Kralicek geht essen: Mei Schnitzel is ned deppert!

Wäre das Wiener Schnitzel eine politische Partei, hätte es in Österreich die absolute Mehrheit. Das erklärt vielleicht, warum rund um das Schnitzel gerade ein kleiner Kulturkampf ausgetragen wird.
Wolfgang Kralicek

Wolfgang Kralicek

Seit der Bundeskanzler das Schnitzel im Zuge seiner Normalitäts-Kampagne zum Grundnahrungsmittel des Normalbürgers erklärt hat („Kein Mensch muss ein schlechtes Gewissen haben, wenn er ein Schnitzel isst!“), ist die Leibspeise der Nation zum Politikum geworden. Der bisher radikalste Beitrag zur Schnitzel-Debatte kam von Karl Nehammers schärfstem Kritiker, dem Falter-Herausgeber (und Kochbuchautor) Armin Thurnher, der in seiner „Seuchenkolumne“ Folgendes behauptete: „Ein Schweinsbraten, wenn schon, der ist normal. Ein Schnitzel ist pervers.“

Aber gießen wir nicht noch mehr Öl in die Pfanne, lassen wir das Schnitzel im Dorf, setzen wir uns an den Verhandlungstisch. Was spricht gegen das Schnitzel, was dafür? Dagegen spricht, dass Tiere sterben müssen – für das Original-Wiener sogar süße Kälbchen! – und dass besonders die Panier nicht dem entspricht, wozu Ernährungsexpertinnen dringend raten würden. Dafür spricht, dass es halt einfach unwiderstehlich ist.

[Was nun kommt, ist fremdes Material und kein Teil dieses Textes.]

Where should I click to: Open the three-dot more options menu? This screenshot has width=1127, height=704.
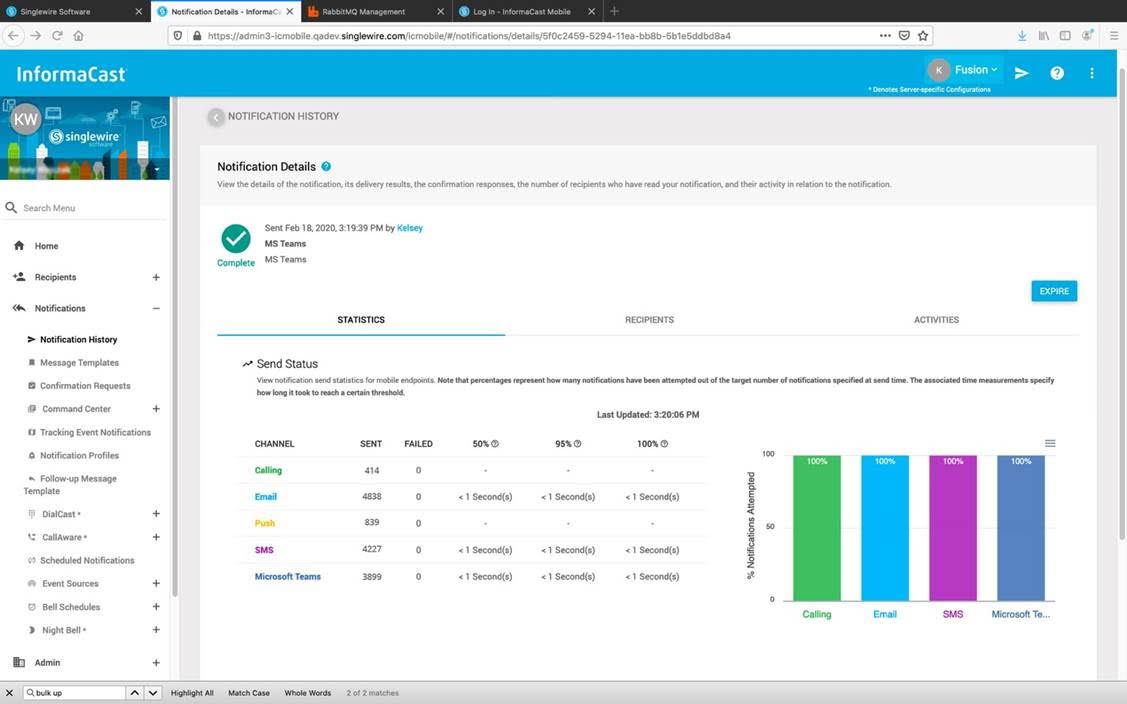tap(1092, 73)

Wiener Schnitzel ist Fleisch, das nicht wie Fleisch aussieht, auch das macht es so mehrheitsfähig. Auf Schnitzel können sich fast alle karnivoren Österreicherinnen und Österreicher einigen, nur an der richtigen Beilage scheiden sich die Geister: Petersilerdäpfel oder Erdäpfelsalat? (Reis geht auch.) Mit Preiselbeeren oder ohne? (Faustregel: je Westen, desto Preiselbeeren.) Das Schnitzel ist so populär, dass es auch an den radikalen Tellerrändern unserer Gesellschaft gern genommen wird. Wenn gerade niemand hinschaut, bestellen in Österreich wahrscheinlich sogar Vegetarier hin und wieder Schnitzel (wobei die dann vermutlich wirklich ein schlechtes Gewissen haben). Und ganz bestimmt isst auch Armin Thurnher insgeheim Schnitzel, der Mann ist ja nicht blöd.

Die Herstellung eines Schnitzels ist allerdings nichts für schwache Nerven. Zuerst wird das Fleisch mit einem Pracker platt gemacht, dann wird es gemehlt, geeiert und gebröselt – und schließlich wird es in siedend heißem Fett herausgebacken. Ganz normal ist das alles sicher nicht. Aber was kann das Schnitzel dafür, dass wir so pervers sind, es zu lieben?